Records from a collection:

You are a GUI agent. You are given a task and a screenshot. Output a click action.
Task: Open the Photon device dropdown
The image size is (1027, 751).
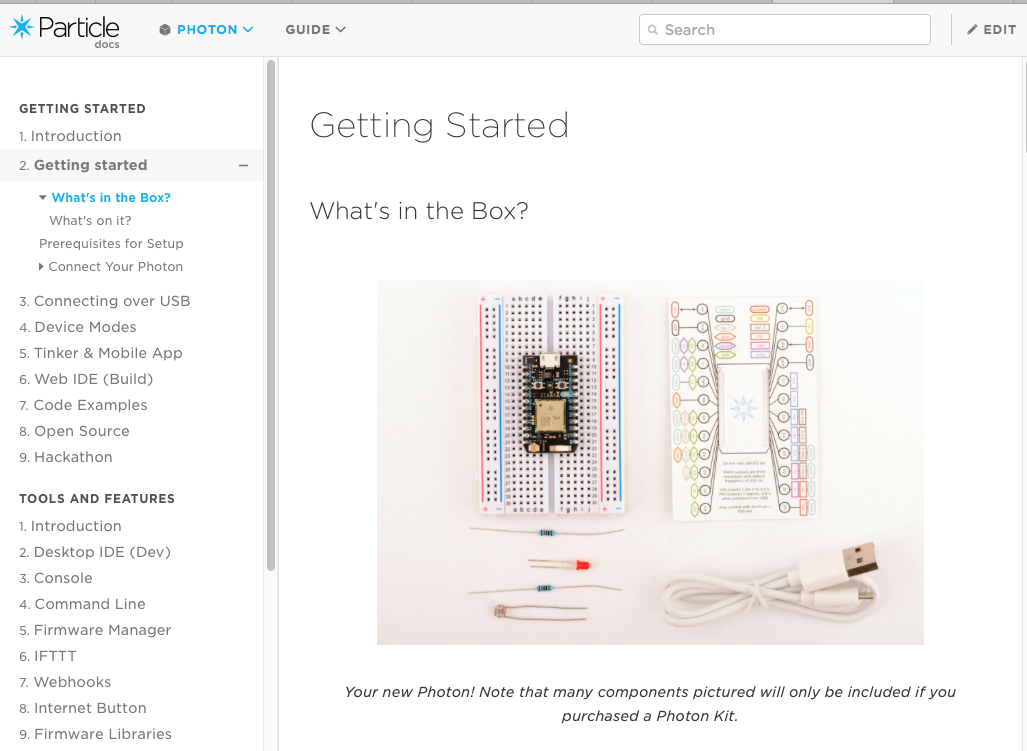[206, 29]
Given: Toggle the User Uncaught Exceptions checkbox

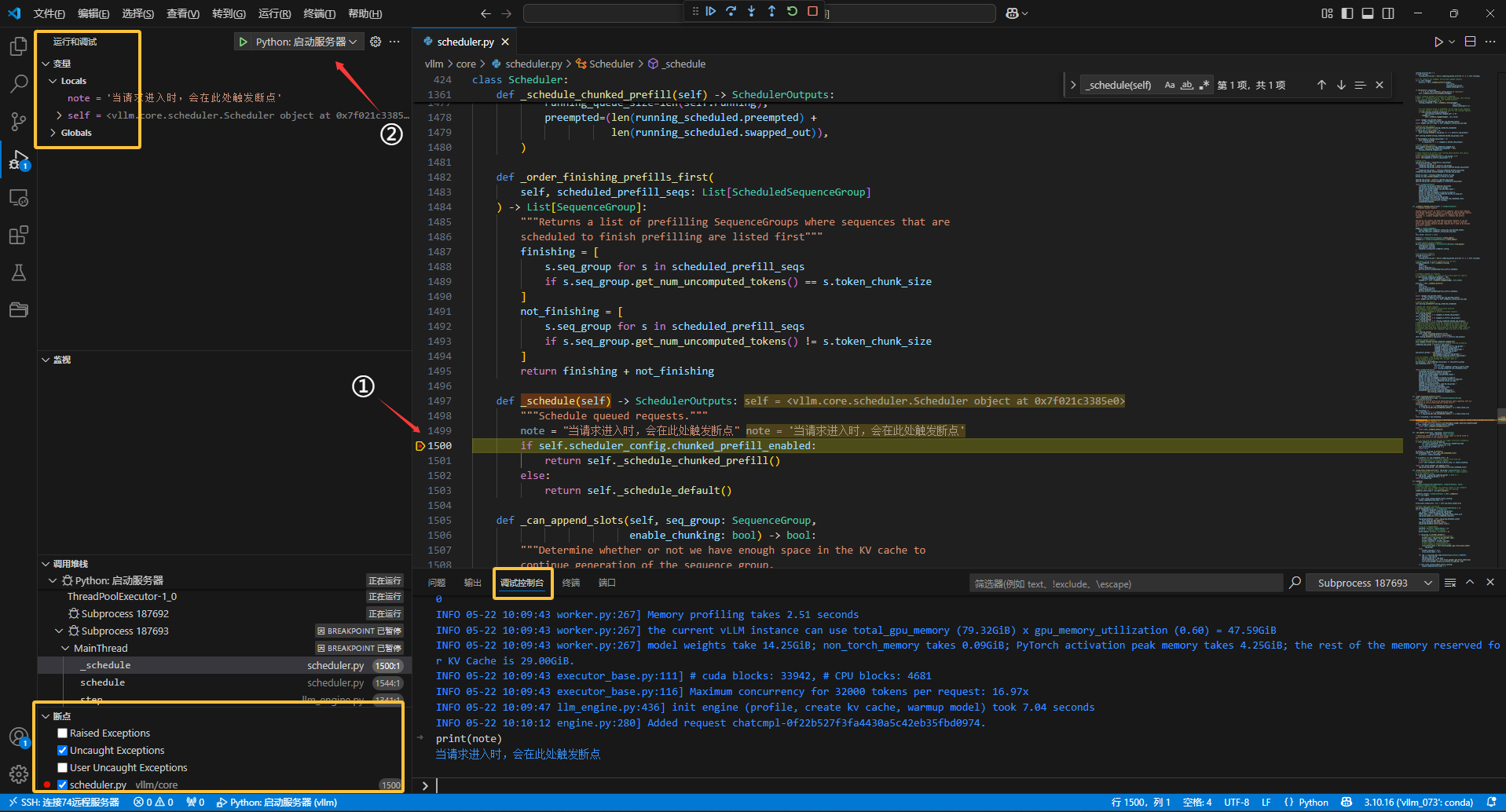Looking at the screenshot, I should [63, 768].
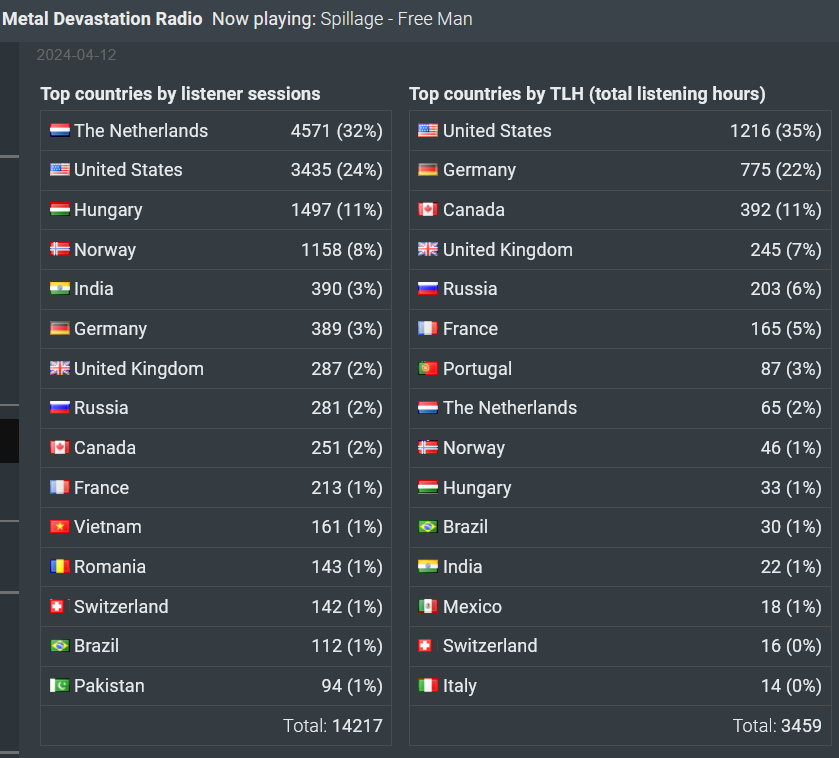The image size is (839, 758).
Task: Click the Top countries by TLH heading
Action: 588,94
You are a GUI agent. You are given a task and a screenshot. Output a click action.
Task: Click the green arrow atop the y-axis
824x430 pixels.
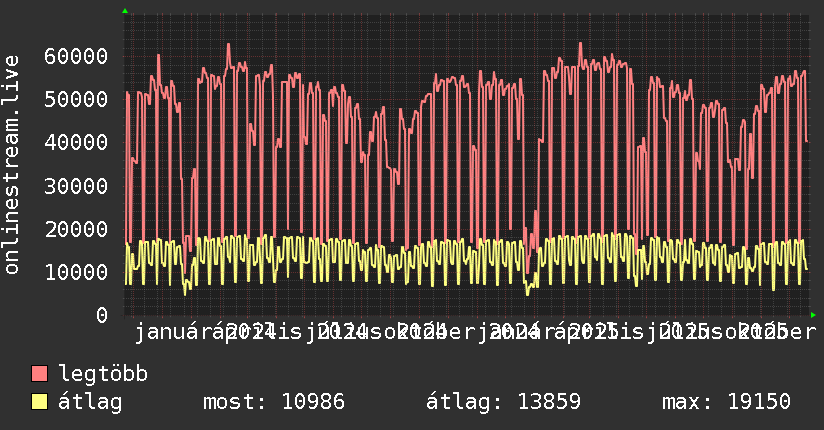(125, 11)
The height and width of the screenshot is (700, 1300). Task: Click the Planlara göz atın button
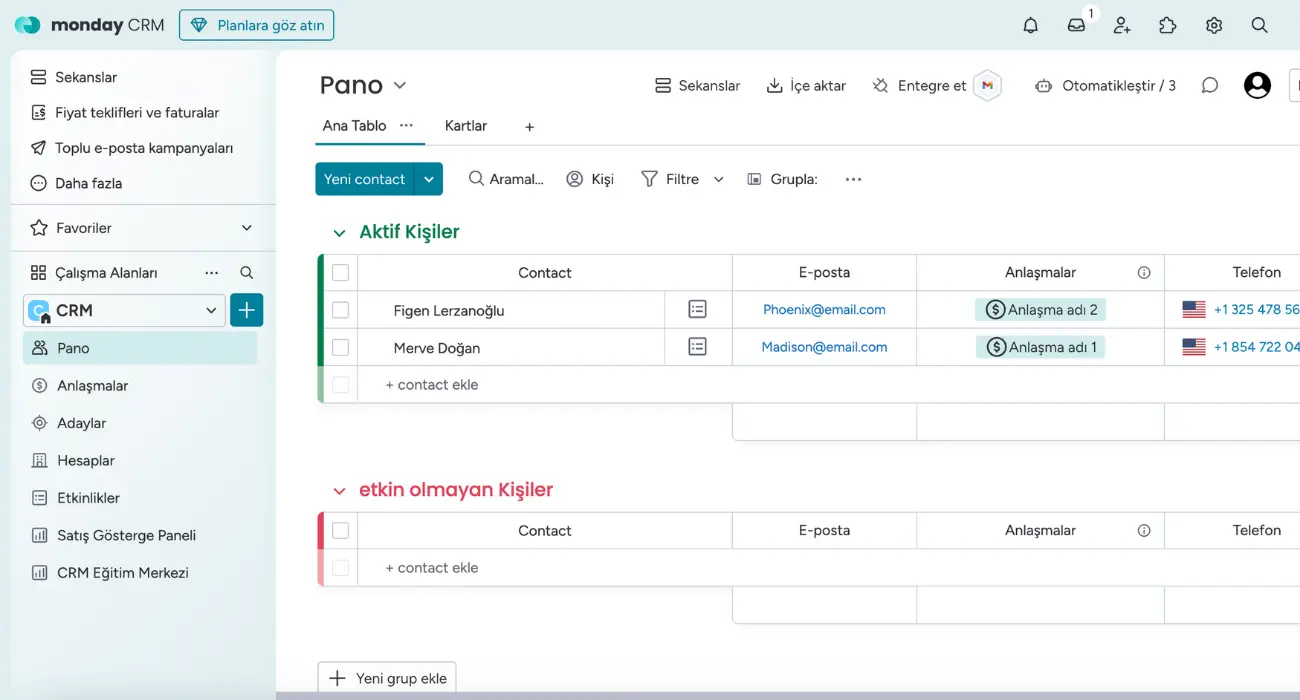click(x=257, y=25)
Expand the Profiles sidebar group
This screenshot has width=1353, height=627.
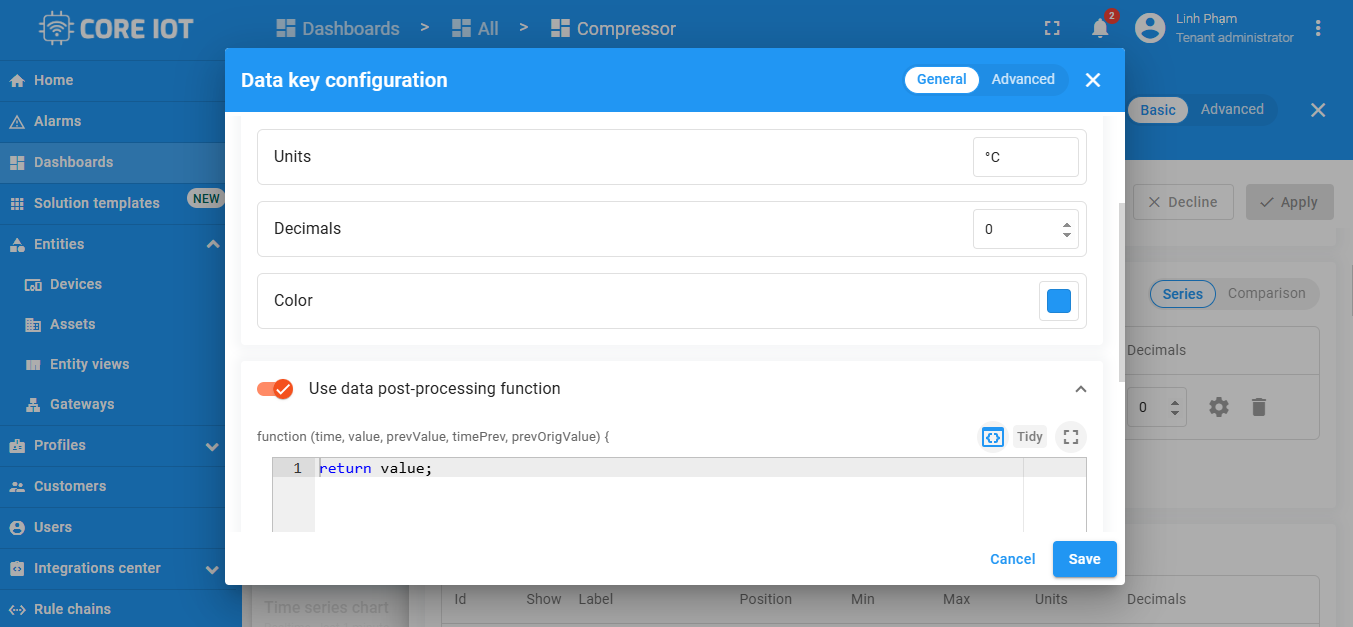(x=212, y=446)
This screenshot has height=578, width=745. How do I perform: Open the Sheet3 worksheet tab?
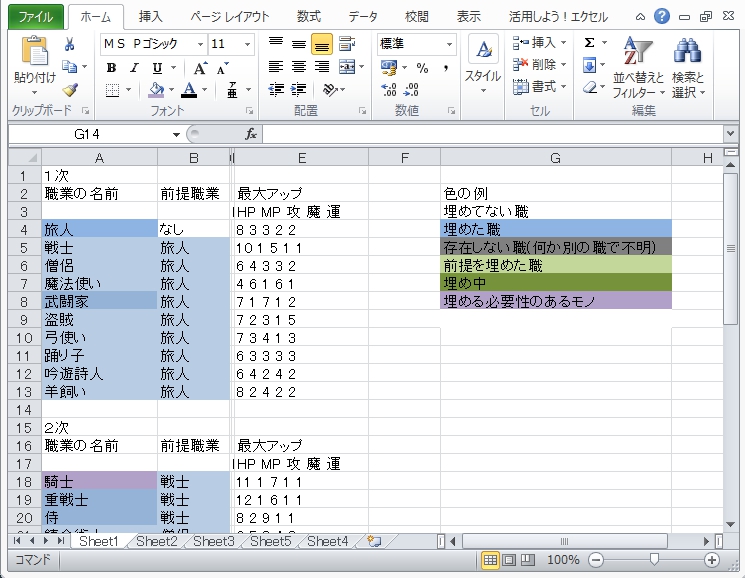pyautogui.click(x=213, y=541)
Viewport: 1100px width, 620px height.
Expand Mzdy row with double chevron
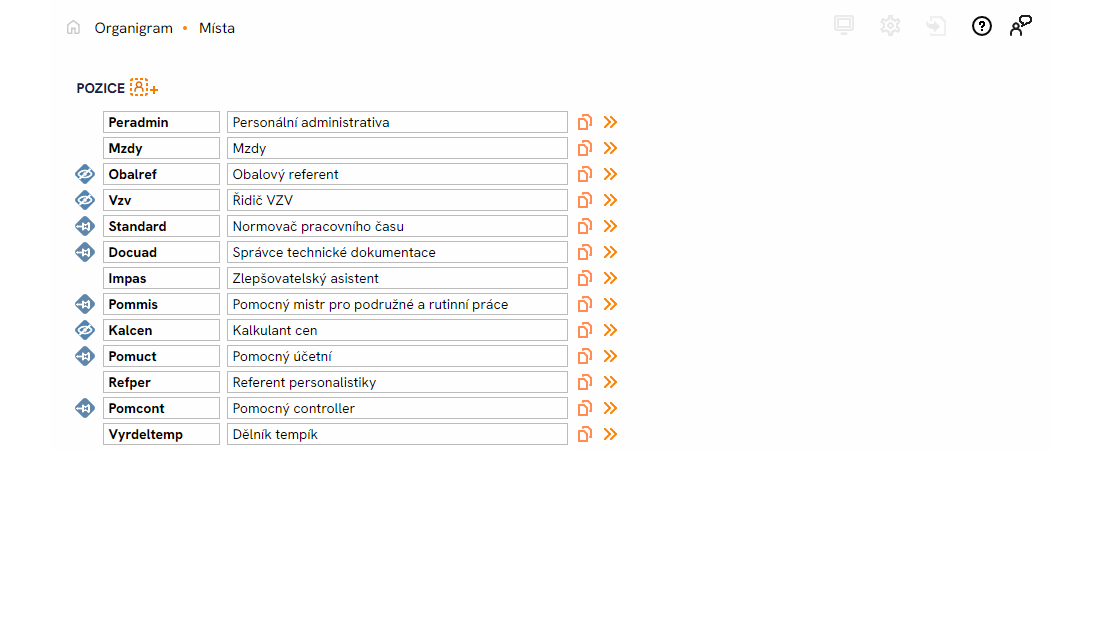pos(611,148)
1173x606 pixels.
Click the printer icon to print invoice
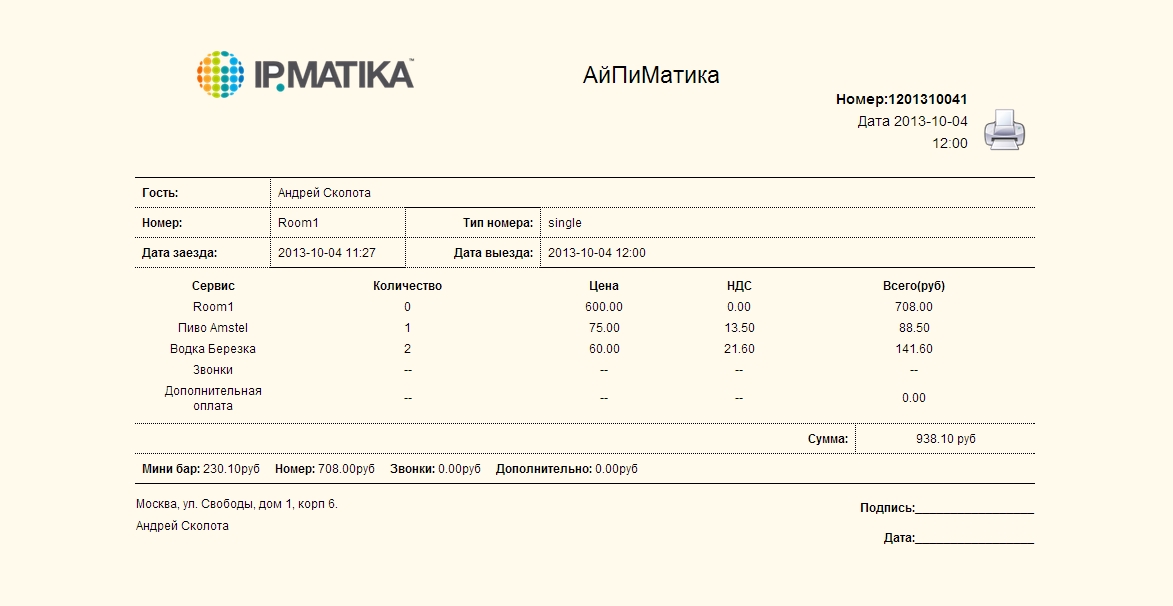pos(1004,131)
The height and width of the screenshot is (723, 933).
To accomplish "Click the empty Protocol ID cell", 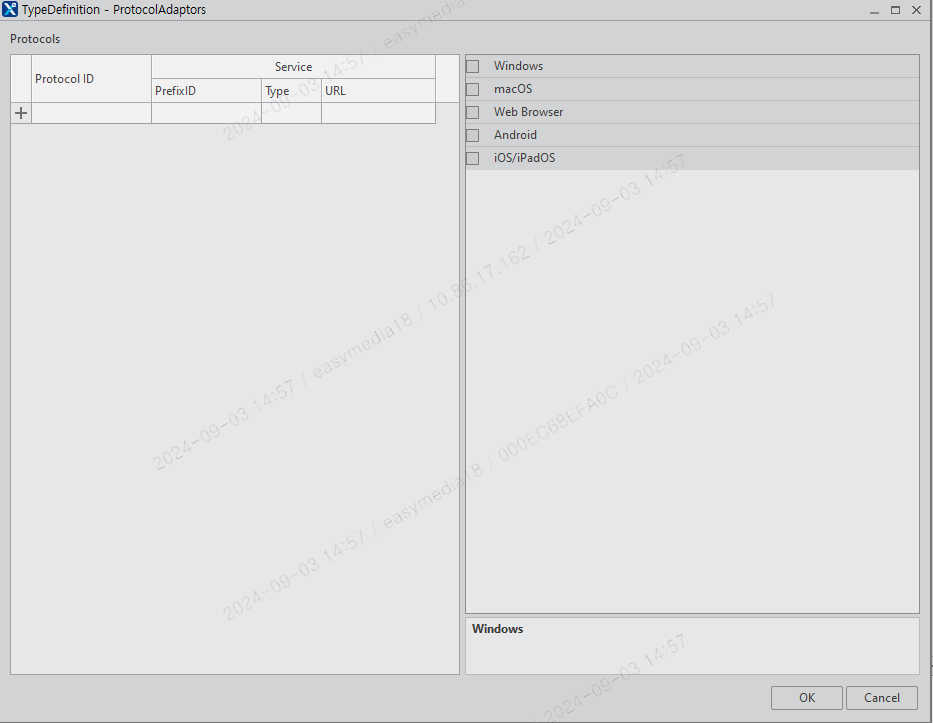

YOUR OBJECTIVE:
Look for the line that contains "Click the printer icon to print invoice", then please copy it and the rest of the lines through the end of the data, pictures excluded.

WRITTEN RESPONSE:
Click the printer icon to print invoice
pos(1004,131)
The height and width of the screenshot is (723, 933).
To accomplish "Click the empty Protocol ID cell", 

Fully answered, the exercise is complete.